■ WORK REQUIRED
Turn the listing below into a Markdown table with a "Row" column holding each line's number and a "Line" column holding the line itself. Leave out any blank lines.

----- DATA FOR THIS EXERCISE

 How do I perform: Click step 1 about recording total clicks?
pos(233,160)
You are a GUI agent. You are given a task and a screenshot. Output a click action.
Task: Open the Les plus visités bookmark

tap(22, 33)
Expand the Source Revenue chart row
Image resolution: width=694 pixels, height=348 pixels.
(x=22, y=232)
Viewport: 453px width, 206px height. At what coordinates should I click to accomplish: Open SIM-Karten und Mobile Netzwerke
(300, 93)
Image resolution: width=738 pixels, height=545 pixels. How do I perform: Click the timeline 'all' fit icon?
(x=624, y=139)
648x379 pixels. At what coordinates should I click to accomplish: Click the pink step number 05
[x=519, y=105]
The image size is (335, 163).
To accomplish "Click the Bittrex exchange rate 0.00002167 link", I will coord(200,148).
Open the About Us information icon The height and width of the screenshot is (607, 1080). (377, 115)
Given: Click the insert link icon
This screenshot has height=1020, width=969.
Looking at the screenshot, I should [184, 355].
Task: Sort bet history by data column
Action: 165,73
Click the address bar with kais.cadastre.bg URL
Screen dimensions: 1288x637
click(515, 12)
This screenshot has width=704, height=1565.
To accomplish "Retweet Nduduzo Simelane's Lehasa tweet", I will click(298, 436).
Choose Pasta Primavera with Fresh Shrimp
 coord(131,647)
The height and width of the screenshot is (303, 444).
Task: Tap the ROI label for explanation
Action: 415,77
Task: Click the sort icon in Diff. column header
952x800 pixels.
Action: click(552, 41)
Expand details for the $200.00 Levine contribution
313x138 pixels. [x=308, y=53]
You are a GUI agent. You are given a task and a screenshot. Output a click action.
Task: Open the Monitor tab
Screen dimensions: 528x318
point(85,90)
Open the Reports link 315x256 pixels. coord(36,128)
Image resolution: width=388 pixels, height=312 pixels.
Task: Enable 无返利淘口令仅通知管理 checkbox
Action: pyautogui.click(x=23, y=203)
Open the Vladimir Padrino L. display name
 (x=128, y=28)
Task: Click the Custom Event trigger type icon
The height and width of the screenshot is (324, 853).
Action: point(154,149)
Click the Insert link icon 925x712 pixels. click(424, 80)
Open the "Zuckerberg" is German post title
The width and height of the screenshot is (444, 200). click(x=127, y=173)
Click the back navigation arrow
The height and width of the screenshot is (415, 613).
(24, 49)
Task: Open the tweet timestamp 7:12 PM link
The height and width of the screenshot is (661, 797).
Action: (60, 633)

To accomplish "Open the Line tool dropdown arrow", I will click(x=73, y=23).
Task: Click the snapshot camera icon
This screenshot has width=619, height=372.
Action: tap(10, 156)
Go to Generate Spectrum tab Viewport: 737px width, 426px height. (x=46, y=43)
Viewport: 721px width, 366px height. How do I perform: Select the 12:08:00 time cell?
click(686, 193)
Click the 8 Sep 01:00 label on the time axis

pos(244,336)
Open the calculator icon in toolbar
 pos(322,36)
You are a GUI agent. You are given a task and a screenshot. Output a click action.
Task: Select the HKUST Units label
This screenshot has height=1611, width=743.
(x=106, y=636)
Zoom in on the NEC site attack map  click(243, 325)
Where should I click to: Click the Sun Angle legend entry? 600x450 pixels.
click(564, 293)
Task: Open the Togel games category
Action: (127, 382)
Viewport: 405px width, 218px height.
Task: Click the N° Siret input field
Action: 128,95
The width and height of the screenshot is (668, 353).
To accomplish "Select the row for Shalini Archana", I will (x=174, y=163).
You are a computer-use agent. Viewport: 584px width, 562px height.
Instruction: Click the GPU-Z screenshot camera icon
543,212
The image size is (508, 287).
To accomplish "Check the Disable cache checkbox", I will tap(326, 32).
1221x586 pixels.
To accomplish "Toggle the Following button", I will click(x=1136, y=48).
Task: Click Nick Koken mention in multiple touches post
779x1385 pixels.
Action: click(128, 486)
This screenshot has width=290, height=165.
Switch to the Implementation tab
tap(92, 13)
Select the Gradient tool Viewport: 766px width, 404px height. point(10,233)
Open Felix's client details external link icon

----------

■ WORKED SOLUTION
| Row | Line |
|---|---|
| 1 |  How do I perform: Click step 1 about recording total clicks? |
| 2 | pos(233,160) |
| 3 | You are a GUI agent. You are given a task and a screenshot. Output a click action. |
| 4 | Task: Open the Les plus visités bookmark |
| 5 | tap(22, 33) |
| 6 | Expand the Source Revenue chart row |
| 7 | Image resolution: width=694 pixels, height=348 pixels. |
| 8 | (x=22, y=232) |
| 9 | Viewport: 453px width, 206px height. At what coordinates should I click to accomplish: Open SIM-Karten und Mobile Netzwerke |
| 10 | (300, 93) |
| 11 | Image resolution: width=738 pixels, height=545 pixels. How do I perform: Click the timeline 'all' fit icon? |
| 12 | (x=624, y=139) |
| 13 | 648x379 pixels. At what coordinates should I click to accomplish: Click the pink step number 05 |
| 14 | [x=519, y=105] |
| 15 | The image size is (335, 163). |
| 16 | To accomplish "Click the Bittrex exchange rate 0.00002167 link", I will coord(200,148). |
| 17 | Open the About Us information icon The height and width of the screenshot is (607, 1080). (377, 115) |
| 18 | Given: Click the insert link icon |
| 19 | This screenshot has height=1020, width=969. |
| 20 | Looking at the screenshot, I should [184, 355]. |
| 21 | Task: Sort bet history by data column |
| 22 | Action: 165,73 |
| 23 | Click the address bar with kais.cadastre.bg URL |
| 24 | Screen dimensions: 1288x637 |
| 25 | click(515, 12) |
| 26 | This screenshot has width=704, height=1565. |
| 27 | To accomplish "Retweet Nduduzo Simelane's Lehasa tweet", I will click(298, 436). |
| 28 | Choose Pasta Primavera with Fresh Shrimp |
| 29 |  coord(131,647) |
| 30 | The height and width of the screenshot is (303, 444). |
| 31 | Task: Tap the ROI label for explanation |
| 32 | Action: 415,77 |
| 33 | Task: Click the sort icon in Diff. column header |
| 34 | 952x800 pixels. |
| 35 | Action: click(552, 41) |
| 36 | Expand details for the $200.00 Levine contribution |
| 37 | 313x138 pixels. [x=308, y=53] |
| 38 | You are a GUI agent. You are given a task and a screenshot. Output a click action. |
| 39 | Task: Open the Monitor tab |
| 40 | Screen dimensions: 528x318 |
| 41 | point(85,90) |
| 42 | Open the Reports link 315x256 pixels. coord(36,128) |
| 43 | Image resolution: width=388 pixels, height=312 pixels. |
| 44 | Task: Enable 无返利淘口令仅通知管理 checkbox |
| 45 | Action: pyautogui.click(x=23, y=203) |
| 46 | Open the Vladimir Padrino L. display name |
| 47 |  (x=128, y=28) |
| 48 | Task: Click the Custom Event trigger type icon |
| 49 | The height and width of the screenshot is (324, 853). |
| 50 | Action: point(154,149) |
| 51 | Click the Insert link icon 925x712 pixels. click(424, 80) |
| 52 | Open the "Zuckerberg" is German post title |
| 53 | The width and height of the screenshot is (444, 200). click(x=127, y=173) |
| 54 | Click the back navigation arrow |
| 55 | The height and width of the screenshot is (415, 613). |
| 56 | (24, 49) |
| 57 | Task: Open the tweet timestamp 7:12 PM link |
| 58 | The height and width of the screenshot is (661, 797). |
| 59 | Action: (60, 633) |
| 60 | To accomplish "Open the Line tool dropdown arrow", I will click(x=73, y=23). |
| 61 | Task: Click the snapshot camera icon |
| 62 | This screenshot has width=619, height=372. |
| 63 | Action: tap(10, 156) |
| 64 | Go to Generate Spectrum tab Viewport: 737px width, 426px height. (x=46, y=43) |
| 65 | Viewport: 721px width, 366px height. How do I perform: Select the 12:08:00 time cell? |
| 66 | click(686, 193) |
| 67 | Click the 8 Sep 01:00 label on the time axis |
| 68 | pos(244,336) |
| 69 | Open the calculator icon in toolbar |
| 70 |  pos(322,36) |
| 71 | You are a GUI agent. You are given a task and a screenshot. Output a click action. |
| 72 | Task: Select the HKUST Units label |
| 73 | This screenshot has height=1611, width=743. |
| 74 | (x=106, y=636) |
| 75 | Zoom in on the NEC site attack map  click(243, 325) |
| 76 | Where should I click to: Click the Sun Angle legend entry? 600x450 pixels. |
| 77 | click(564, 293) |
| 78 | Task: Open the Togel games category |
| 79 | Action: (127, 382) |
| 80 | Viewport: 405px width, 218px height. |
| 81 | Task: Click the N° Siret input field |
| 82 | Action: 128,95 |
| 83 | The width and height of the screenshot is (668, 353). |
| 84 | To accomplish "Select the row for Shalini Archana", I will (x=174, y=163). |
| 85 | You are a computer-use agent. Viewport: 584px width, 562px height. |
| 86 | Instruction: Click the GPU-Z screenshot camera icon |
| 87 | 543,212 |
| 88 | The image size is (508, 287). |
| 89 | To accomplish "Check the Disable cache checkbox", I will tap(326, 32). |
| 90 | 1221x586 pixels. |
| 91 | To accomplish "Toggle the Following button", I will click(x=1136, y=48). |
| 92 | Task: Click Nick Koken mention in multiple touches post |
| 93 | 779x1385 pixels. |
| 94 | Action: click(128, 486) |
| 95 | This screenshot has width=290, height=165. |
| 96 | Switch to the Implementation tab |
| 97 | tap(92, 13) |
| 98 | Select the Gradient tool Viewport: 766px width, 404px height. point(10,233) |
| 99 | Open Felix's client details external link icon |